Studies (if requested):

-Labs (performed earlier that day): WBC 17.0 (90% polys, 5% bands), Hct 34%, platelets 200. Chem-7 normal.

-Chest x-ray: Left basilar opacity (consistent with pneumonia). [Image available in Appendix B]

-EKG: Sinus tachycardia, no ischemic changes.

-Chest CT: Left basilar consolidation, no PE, otherwise normal (no image).

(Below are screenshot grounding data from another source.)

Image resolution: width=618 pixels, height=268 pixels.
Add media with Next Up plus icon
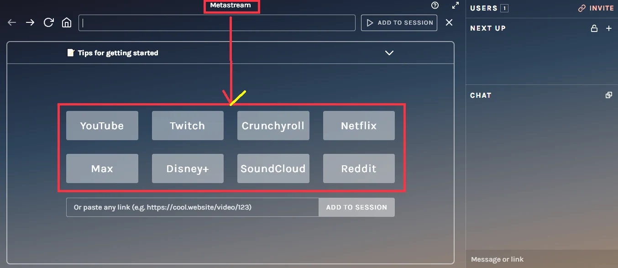click(x=608, y=28)
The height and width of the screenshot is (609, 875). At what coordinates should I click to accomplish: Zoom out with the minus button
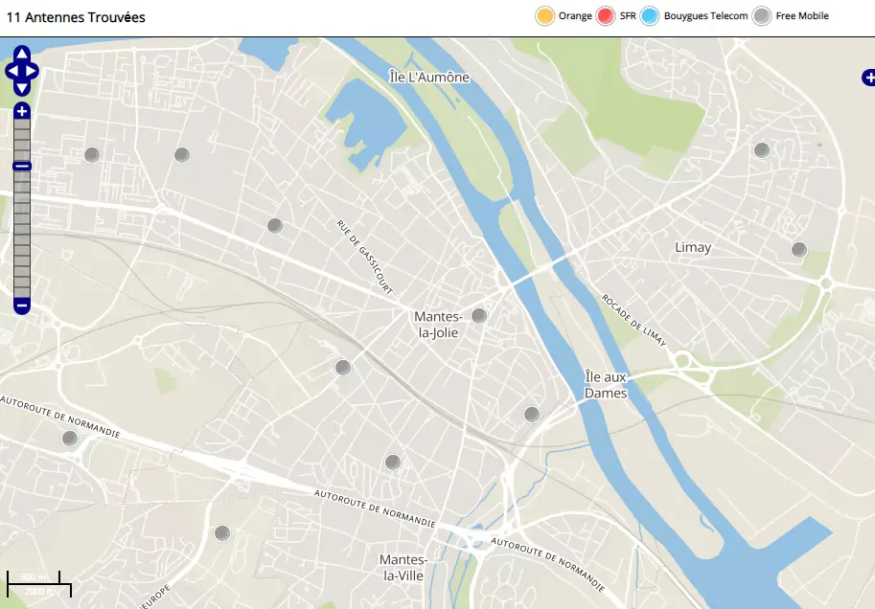point(22,306)
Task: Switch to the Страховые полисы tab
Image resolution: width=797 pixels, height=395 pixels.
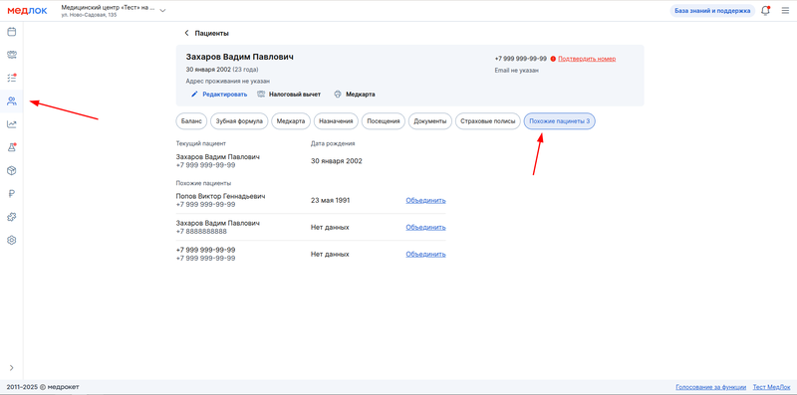Action: coord(487,121)
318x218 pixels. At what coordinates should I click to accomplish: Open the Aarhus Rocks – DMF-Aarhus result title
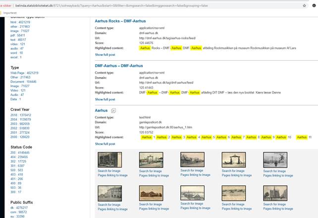tap(123, 21)
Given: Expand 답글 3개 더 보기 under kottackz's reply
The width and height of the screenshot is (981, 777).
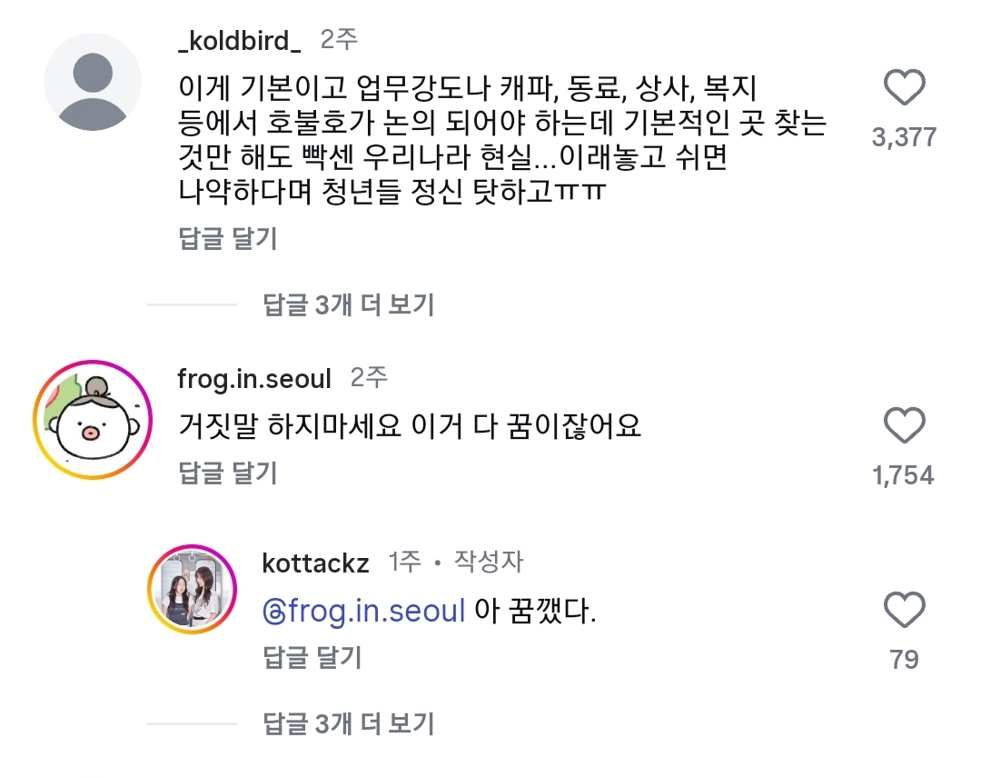Looking at the screenshot, I should click(x=349, y=723).
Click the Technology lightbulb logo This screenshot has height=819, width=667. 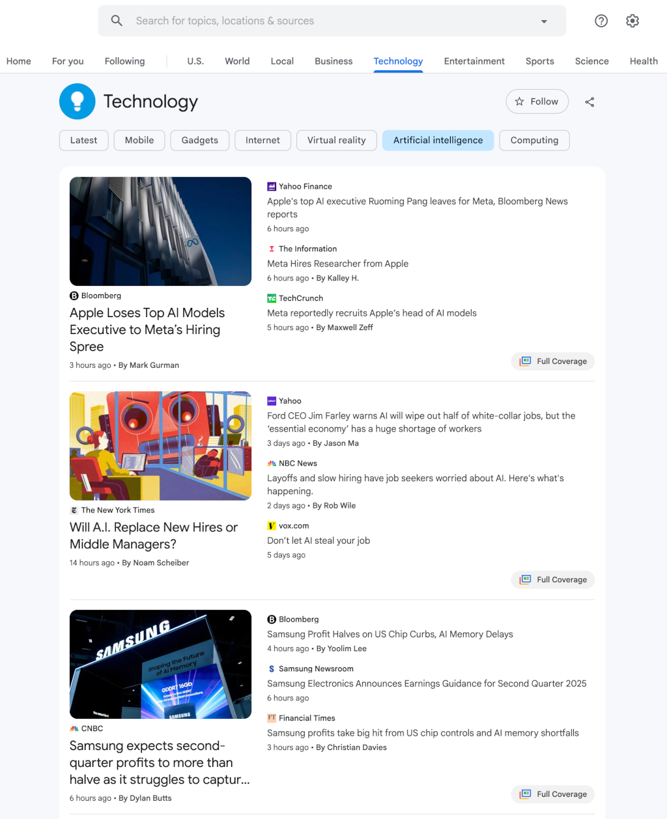click(x=77, y=101)
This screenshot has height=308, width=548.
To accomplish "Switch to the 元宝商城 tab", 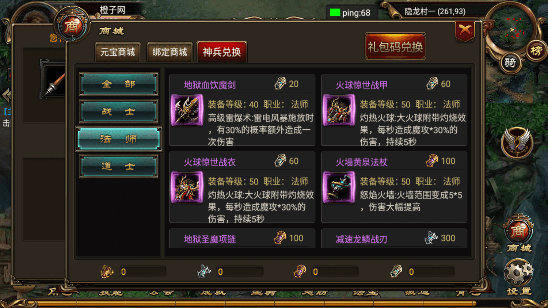I will pos(118,52).
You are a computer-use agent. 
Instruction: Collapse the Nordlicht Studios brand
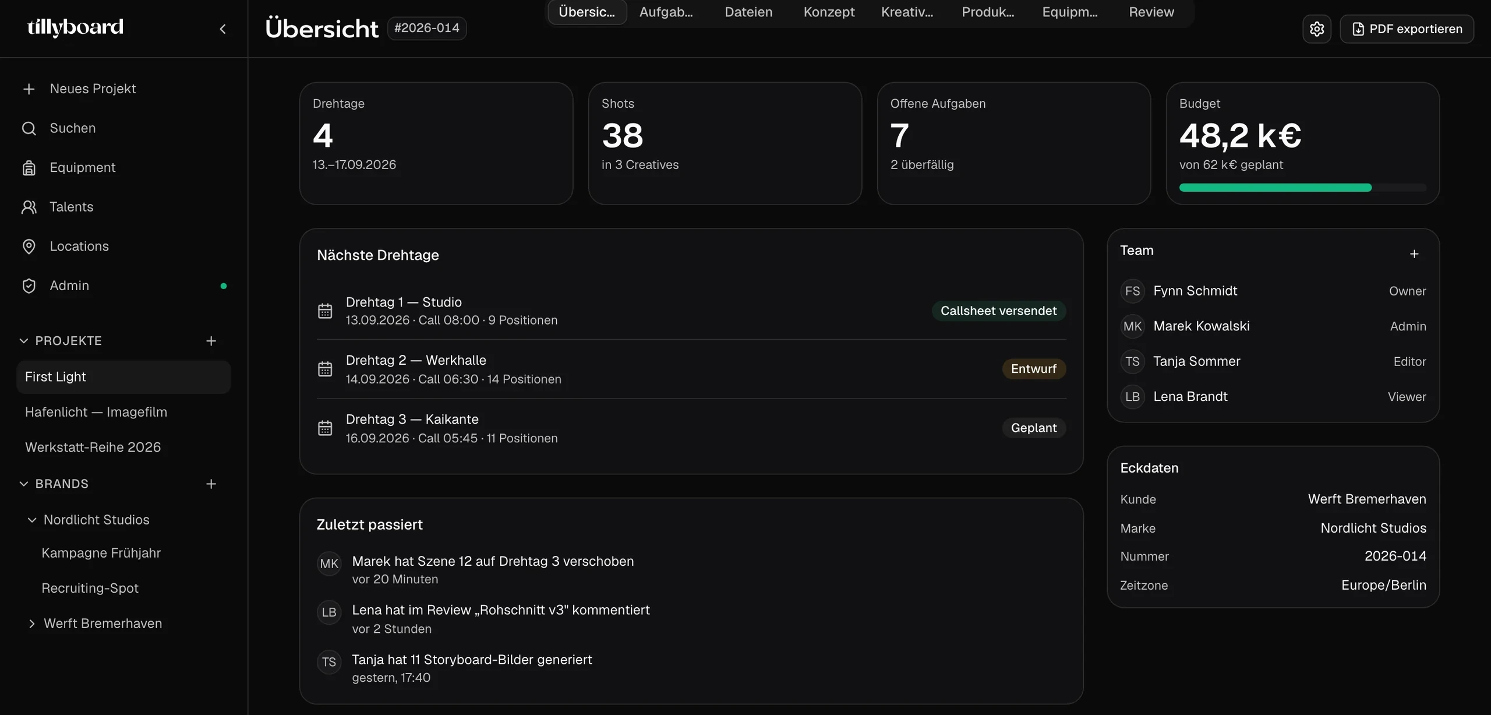point(32,520)
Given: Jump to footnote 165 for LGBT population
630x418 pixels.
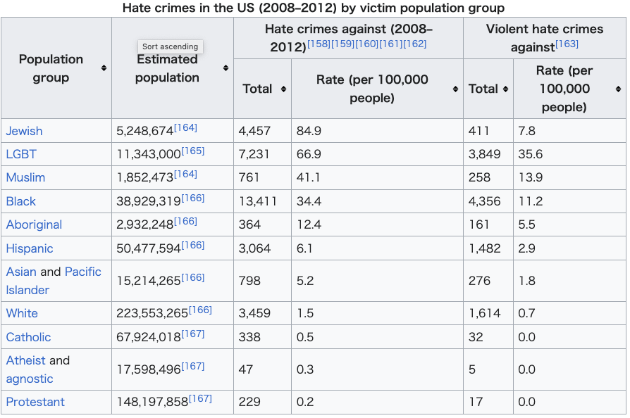Looking at the screenshot, I should [x=192, y=151].
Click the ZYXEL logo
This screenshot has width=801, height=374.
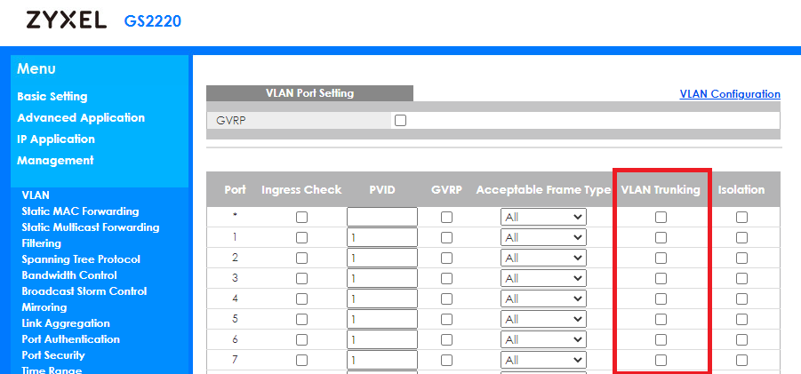coord(66,20)
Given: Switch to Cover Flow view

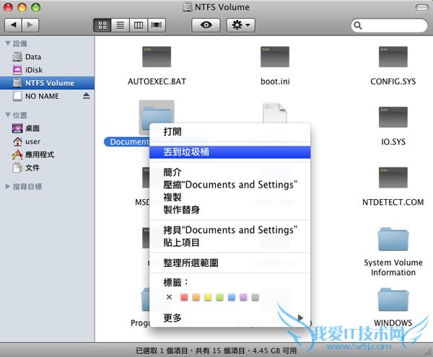Looking at the screenshot, I should [157, 25].
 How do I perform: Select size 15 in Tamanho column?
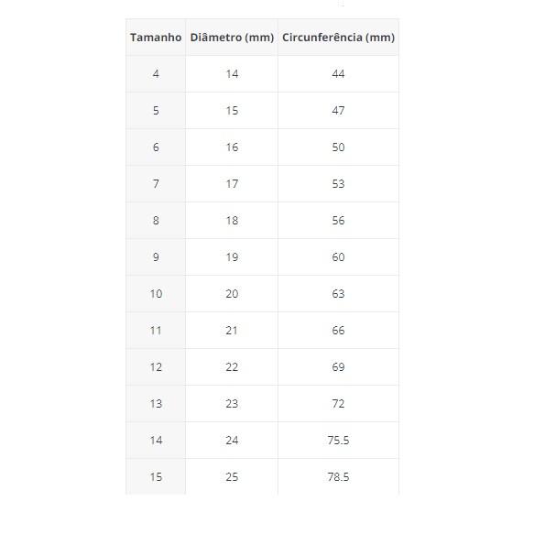tap(156, 477)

D. Case progression: Table–

State / Patient status / Learner actions / Trigger to move to next state
Baseline / Uncomfortable appearing, speaking in short sentences, tachycardic, crackles on the right.
HR 120s
BP 120/80
Sat 92% on 50% FM / 1)Elicit H&P
2)Perform exam
3)Begin to formulate differential diagnosis and consider studies or treatments
4)If the students are not progressing on this, the pt’s PMD can call overhead and ask what is occurring with their patient—prompting the students to perform the parts of the H&P they are missing, etc. / H&P completed, or
studies / treatments ordered without performing physical exam, or
10-15 minutes.
Worsening / Progressive dyspnea, speaking in 1-2 word sentences, worsened tachycardia, increased frequency of coughing.
HR 130s
BP 100/60
Sat 84% (on any FiO2)
ABG = pH 7.44 / PaCO2 35 / PaO2 59 (on any FiO2) / 1)React to clinical worsening – consider CXR (if not already ordered)
2)Perform exam (if not already done)
3)Identify the most likely diagnosis
4)Start antibiotics. / Diagnosis identified, and
physical exam performed, and
appropriate treatment determined, or
10-15 minutes.
If diagnosis is not identified during this portion of the scenario, facilitators may need to prompt the students to either perform an exam and/or pursue appropriate studies and/or interpret appropriate studies and/or treat the patient appropriately.
Stabilization / After initiation of antibiotics and administration of IVF, the patient is less tachycardic and slightly more comfortable.
HR 120s
BP 120/80
Sat 93% (on any FiO2) / 1)Discuss whether further interventions need to be pursued.
2)Consider transfer to ICU. / Move to debrief.

VIII. DEBRIEFING PLAN:

A. Method of debriefing: Group debriefing primarily facilitated by the pulmonary faculty member, with an emphasis on underlying pathophysiologic mechanisms and their relationship to the clinical signs and symptoms the patients experienced in each case. Video will not be reviewed. Independent support materials beyond class notes will not be distributed.

B. Questions to facilitate debriefing:

- Case 1 (pneumothorax): Key points include the pathophysiologic consequences of air in the pleural space.

-Why did he desaturate?

-Why did he become tachycardic?

-Why did his blood pressure drop with progressive accumulation of air in the pleural space?

-How did his physical exam findings correlate with his diagnosis of pneumothorax?